¡PAREN LAS ROTATIVAS, SUELTEN EL TACO DE PASTOR QUE SE LES VA A ENFRÍAR Y AGÁRRENSE DEL ASIENTO PORQUE SE NOS VIENE EL CIELO ENCIMA! ¡ESTO NO ES UN SIMULACRO, RAZA, ES EL APOCALIPSIS CULINARIO QUE NOS ACABA DE PEGAR DONDE MÁS NOS DUELE: EN EL ESTÓMAGO Y EN EL ORGULLO NACIONAL!
¡LA NOTICIA QUE NADIE QUERÍA LEER, PERO QUE TODOS TEMÍAMOS EN EL FONDO DE NUESTRA ALMA MORBOSA, ACABA DE ESTALLAR EN TUS NOTIFICACIONES COMO UNA BOMBA DE TIEMPO SALSOSA! EL MISTERIOSO, FRÍO Y ATERRADOR “VER MÁS” QUE TE HELÓ LA SANGRE HACE APENAS UNOS SEGUNDOS Y TE HIZO ESCUPIR LA COQUITA BIEN FRÍA, POR FIN REVELA SU VERDAD MÁS CRUDA, MÁS INJUSTA Y MÁS DOLOROSA.
¿ESTÁS SENTADO, COMPADRE? ¿TIENES UN BOLILLO PA’L SUSTO A LA MANO O MÍNIMO UN TEQUILA DOBLE? PORQUE LO QUE SE ESCONDÍA DETRÁS DE ESOS TRES PUNTITOS SUSPENSIVOS MALDITOS TE VA A SACUDIR HASTA LOS HUESOS Y VA A HACER QUE LLORES LÁGRIMAS DE SANGRE (O MÍNIMO, QUE TE ARDA EL ESTÓMAGO DEL PURO CORAJE).
[REDACCIÓN URGENTE / ALERTA NACIONAL DE MITOTE GASTRONÓMICO – DESDE EL EPICENTRO DEL INFARTO COLECTIVO]
¡Qué tranza, mi querida banda chilanga, norteña, costeña, tapatía y de todo este México mágico y a veces tan pinchemente cardíaco!

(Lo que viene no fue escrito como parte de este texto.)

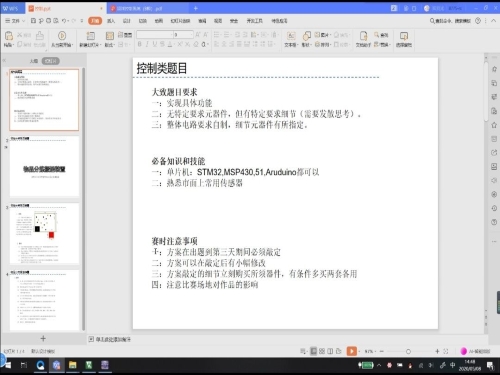The width and height of the screenshot is (500, 375).
Task: Click the Save icon in quick access toolbar
Action: pos(33,21)
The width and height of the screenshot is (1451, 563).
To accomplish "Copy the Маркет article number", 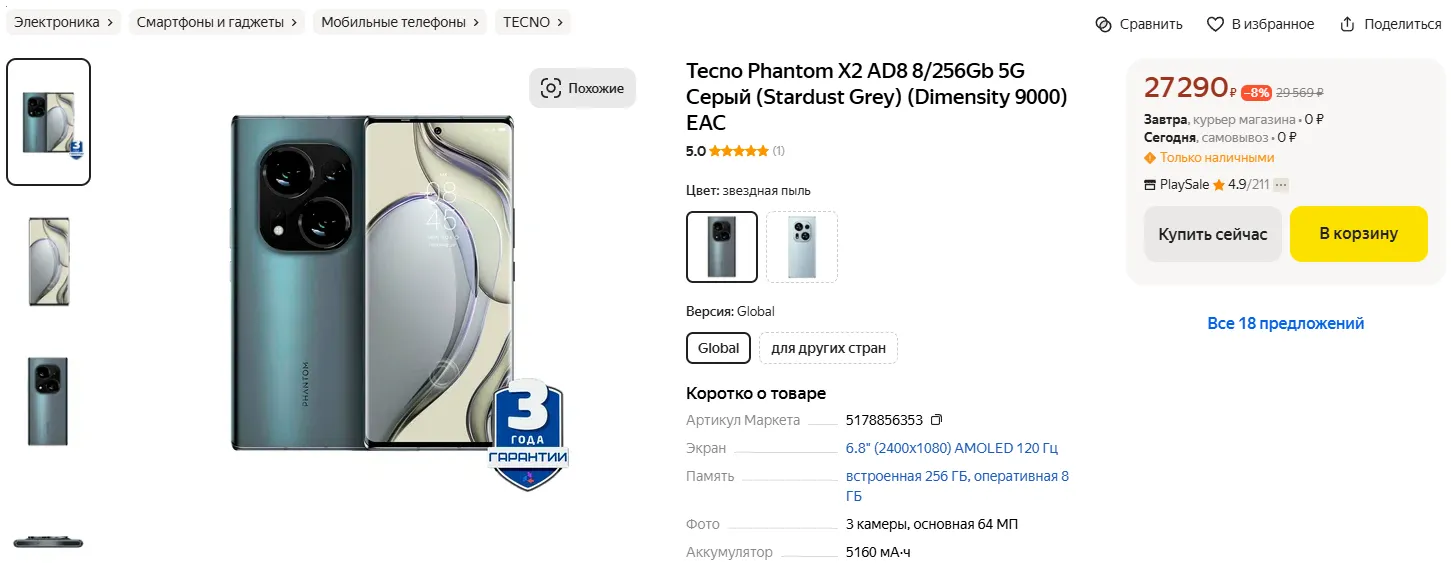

Seguramente a ustedes también les pasó hace ratito, ¿a poco no? Confiesen, carnales, al chile pelón. Estaban ahí, bien Agustín Lara en el sillón después de la friega de la chamba, fingiendo que trabajaban mientras el jefe no veía, o quizás iban cabeceando en el microbús Pantitlán apretados como sardinas pero con el ojo pegado al celular viendo memes o TikToks para pasar el rato y olvidar las deudas.
Y de repente… ¡ZAS, CULEBRA!
El celular les vibró con esa furia, con esa intensidad diabólica que solo anuncia tres cosas en este país: el sismo que ya nos toca (toquen madera), que tu ex te acaba de desbloquear para reclamarte algo ridículo, o UNA DESGRACIA NACIONAL de proporciones épicas.
Y ahí estaba. Esa notificación maldita en la pantalla de bloqueo, esa barra superior que se tiñó de rojo alarma con letras blancas urgentes, diseñada por el mismísimo chamuco de la mercadotecnia para torturarnos con la incertidumbre. Un titular cortado por el algoritmo traicionero que parecía una sentencia de muerte para nuestra felicidad estomacal:
“Están reportando que están quem… ver más”
¡Ay, nanita! ¡No mames, güey! ¡Admítelo! Se te fue el color del rostro más rápido que mi quincena en viernes. Sentiste el frío recorrerte la espalda como si la mismísima Llorona te hubiera soplado en la nuca preguntando por sus hijos… o por su cena. Se te subieron los tompiates a la garganta y el corazón se te puso a latir a mil por hora, como bombo de banda sinaloense en pleno apogeo en una boda de rancho.
Ese “quem…” incompleto era la puerta al infierno de la especulación. En nuestra mente mexicana, curtida en mil batallas de noticias de nota roja, tragedias y albures, esa palabra solo podía completarse de una forma horrible, la que empieza con Q y termina en desastre total: ¡QUEMANDO!